PROBLEM DESCRIPTION – In the entries below, find the line with "EFECTOS DEL CIGARRO ELECTRÓNICO EN LA SALUD ORAL (212, 849)" and the line with "NUESTRO EQUIPO (92, 77)". Reproduce those two lines and every line between them exactly, and nothing more.

= = = = =

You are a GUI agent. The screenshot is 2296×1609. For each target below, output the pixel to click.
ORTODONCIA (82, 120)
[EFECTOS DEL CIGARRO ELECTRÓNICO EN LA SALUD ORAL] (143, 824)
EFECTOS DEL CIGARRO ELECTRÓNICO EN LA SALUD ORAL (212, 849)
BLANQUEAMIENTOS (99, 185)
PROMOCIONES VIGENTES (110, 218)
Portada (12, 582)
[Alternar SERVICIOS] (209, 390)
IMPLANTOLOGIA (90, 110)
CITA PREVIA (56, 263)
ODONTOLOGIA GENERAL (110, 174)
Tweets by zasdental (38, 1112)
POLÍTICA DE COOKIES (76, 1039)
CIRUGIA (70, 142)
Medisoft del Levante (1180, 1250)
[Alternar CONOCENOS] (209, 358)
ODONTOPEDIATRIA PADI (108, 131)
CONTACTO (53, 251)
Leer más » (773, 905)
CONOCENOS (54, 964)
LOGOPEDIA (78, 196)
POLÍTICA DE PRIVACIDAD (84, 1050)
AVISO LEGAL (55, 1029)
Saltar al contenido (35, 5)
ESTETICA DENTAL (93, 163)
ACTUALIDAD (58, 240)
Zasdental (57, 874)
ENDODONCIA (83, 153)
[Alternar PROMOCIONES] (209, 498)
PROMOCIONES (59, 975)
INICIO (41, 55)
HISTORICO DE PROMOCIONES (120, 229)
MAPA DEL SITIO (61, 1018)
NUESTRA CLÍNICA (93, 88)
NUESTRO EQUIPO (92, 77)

= = = = =

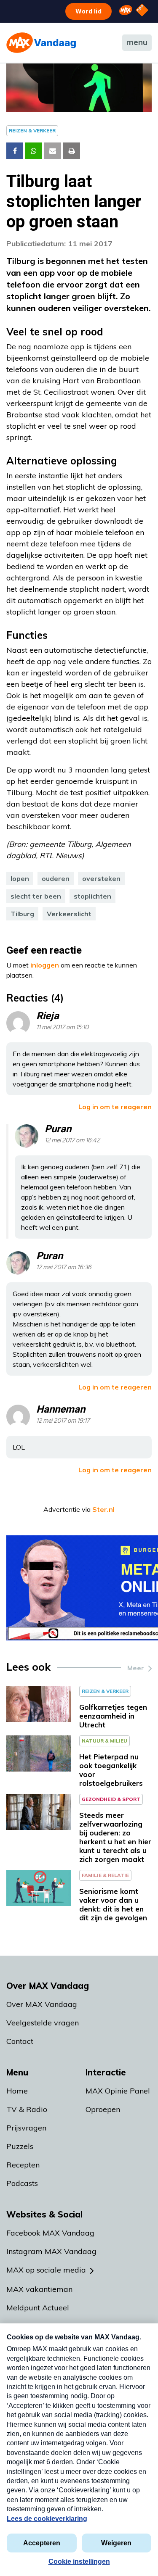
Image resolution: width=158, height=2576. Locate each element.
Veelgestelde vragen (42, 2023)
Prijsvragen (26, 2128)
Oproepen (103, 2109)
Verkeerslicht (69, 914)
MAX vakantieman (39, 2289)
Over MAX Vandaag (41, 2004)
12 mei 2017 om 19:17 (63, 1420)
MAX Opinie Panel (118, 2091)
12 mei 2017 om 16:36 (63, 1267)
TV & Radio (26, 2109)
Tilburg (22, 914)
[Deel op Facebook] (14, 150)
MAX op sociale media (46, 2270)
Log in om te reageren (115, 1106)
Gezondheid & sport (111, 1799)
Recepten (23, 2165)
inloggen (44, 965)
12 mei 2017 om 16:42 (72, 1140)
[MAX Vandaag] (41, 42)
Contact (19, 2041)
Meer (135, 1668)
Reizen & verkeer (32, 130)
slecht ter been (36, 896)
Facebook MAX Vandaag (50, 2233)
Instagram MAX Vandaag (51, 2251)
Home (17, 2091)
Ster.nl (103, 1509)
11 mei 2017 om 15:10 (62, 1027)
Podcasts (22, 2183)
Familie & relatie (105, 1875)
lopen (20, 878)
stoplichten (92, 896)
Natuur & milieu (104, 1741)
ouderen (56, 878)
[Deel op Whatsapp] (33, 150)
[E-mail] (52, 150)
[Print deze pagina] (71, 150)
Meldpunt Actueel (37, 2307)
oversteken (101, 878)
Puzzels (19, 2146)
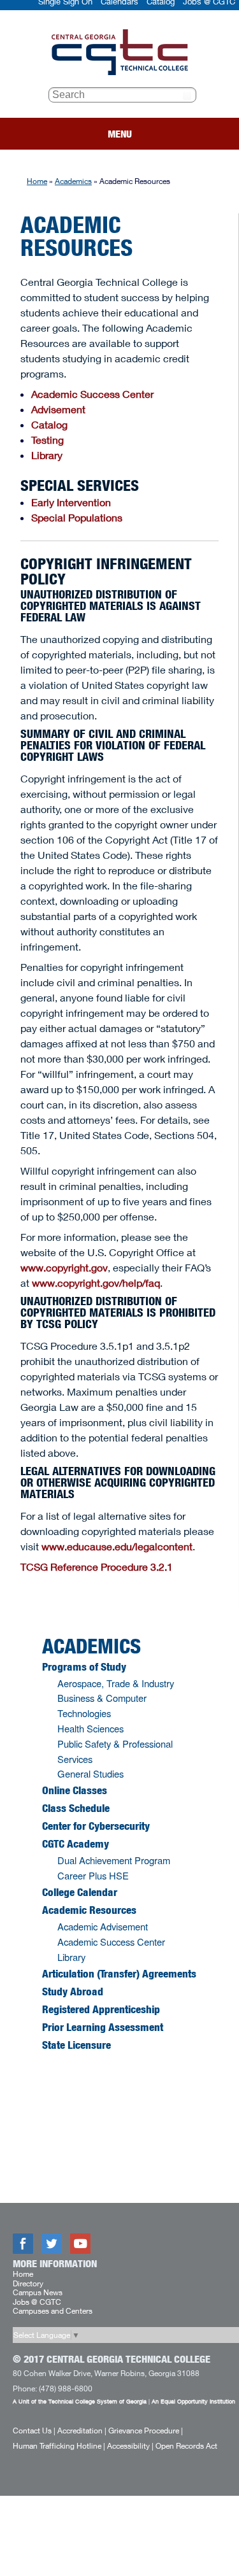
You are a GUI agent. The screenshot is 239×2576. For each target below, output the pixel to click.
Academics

= = = = =

SOLUTION –
EFECTOS DEL CIGARRO ELECTRÓNICO EN LA SALUD ORAL (212, 849)
BLANQUEAMIENTOS (99, 185)
PROMOCIONES VIGENTES (110, 218)
Portada (12, 582)
[Alternar SERVICIOS] (209, 390)
IMPLANTOLOGIA (90, 110)
CITA PREVIA (56, 263)
ODONTOLOGIA GENERAL (110, 174)
Tweets by zasdental (38, 1112)
POLÍTICA DE COOKIES (76, 1039)
CIRUGIA (70, 142)
Medisoft del Levante (1180, 1250)
[Alternar CONOCENOS] (209, 358)
ODONTOPEDIATRIA PADI (108, 131)
CONTACTO (53, 251)
Leer más » (773, 905)
CONOCENOS (54, 964)
LOGOPEDIA (78, 196)
POLÍTICA DE PRIVACIDAD (84, 1050)
AVISO LEGAL (55, 1029)
Saltar al contenido (35, 5)
ESTETICA DENTAL (93, 163)
ACTUALIDAD (58, 240)
Zasdental (57, 874)
ENDODONCIA (83, 153)
[Alternar PROMOCIONES] (209, 498)
PROMOCIONES (59, 975)
INICIO (41, 55)
HISTORICO DE PROMOCIONES (120, 229)
MAPA DEL SITIO (61, 1018)
NUESTRA CLÍNICA (93, 88)
NUESTRO EQUIPO (92, 77)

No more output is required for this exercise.